Tuesday, March 2, 2010
Genetics of Homosexuality: Twin Studies, Part III
Chris commented on my previous post about twin studies and the genetics of homosexuality that he would like to see a comparison to "other studies of traits with unclear origins, such as handedness." So, Chris, this post's for you.
Neuropsychologia, Volume 47, January 2009, Pages 330-337
Twins from the Australian Twin Registry and the Netherland's twins registries were asked about what hand they used to write with. 54,270 individuals from 25,732 families participated in the study. Identical twins both wrote with the same hand about 24% of the time, while fraternal twins wrote with the same hand about 14% of the time. The study estimated a 23.6% genetic influence on handedness with 0% shared environmental influence, and 76.4% unique environmental influence on handedness.
And apparently handedness is first demonstrated around 9-10 weeks gestation, as embryos begin to have single arm movements. Interesting . . .

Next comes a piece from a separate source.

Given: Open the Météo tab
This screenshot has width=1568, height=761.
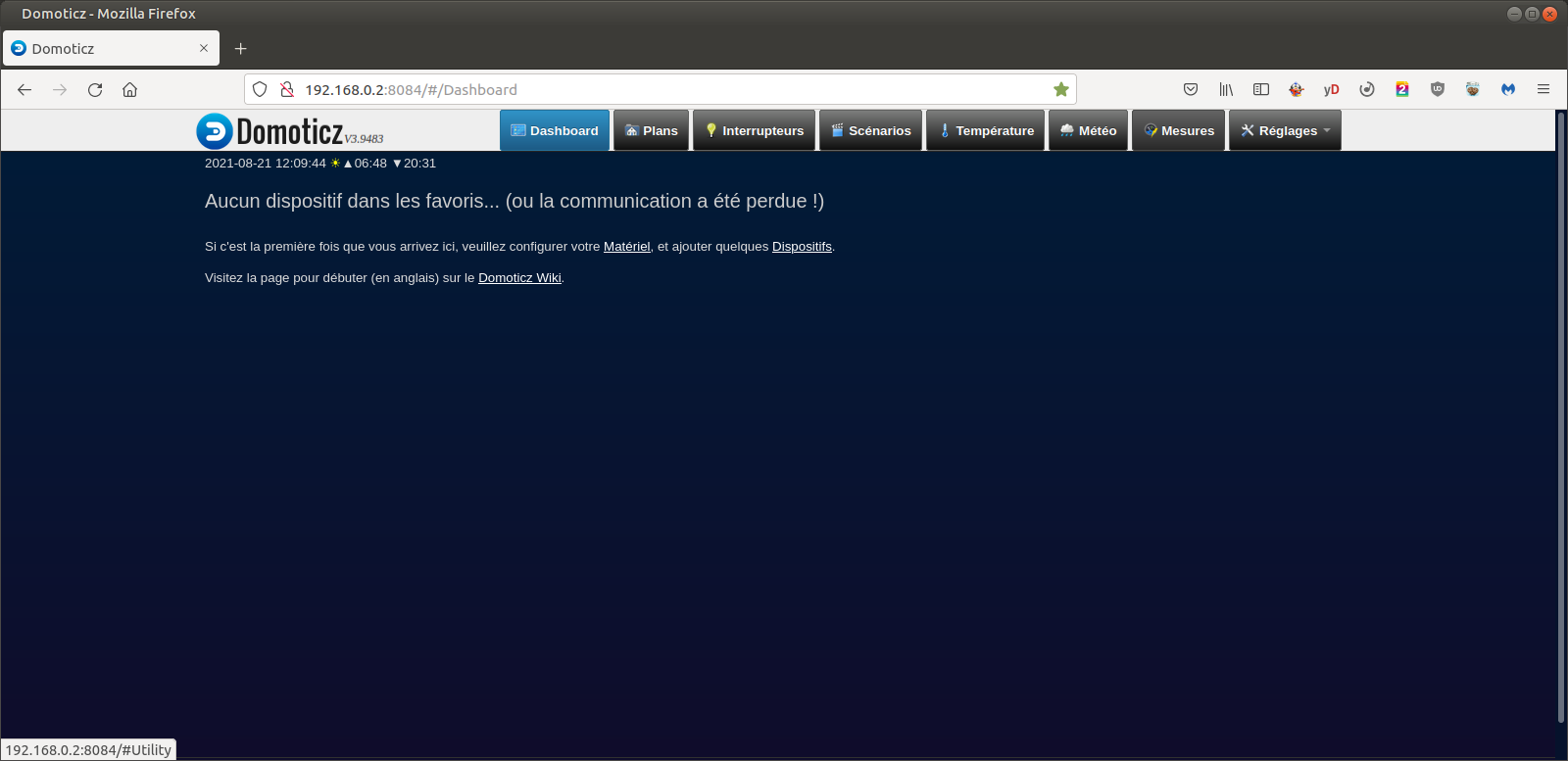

As for a trait I'm a little more familiar with research on, cholesterol levels:
New England Journal of Medicine, 1993, Volume 328, pages 1150-1156
Handedness is interesting because it's estimated genetic influence is quite a bit less than the estimates for the genetic influence on homosexuality, like homosexuality does not appear to have a shared environmental influence (meaning the rest of the influence are unique environmental factors), and yet I don't know of anyone who believes you choose to be right or left handed.

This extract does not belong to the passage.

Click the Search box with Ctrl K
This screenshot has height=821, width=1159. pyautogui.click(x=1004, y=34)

Cholesterol levels appear to have a somewhat higher genetic influence than homosexuality. I am familiar with the genetic research on cholesterol levels and many genes are now being identified with influencing cholesterol levels. There are also several severe genetic defects that are known to cause huge changes in cholesterol levels, many of these are familial diseases that often result in heart disease.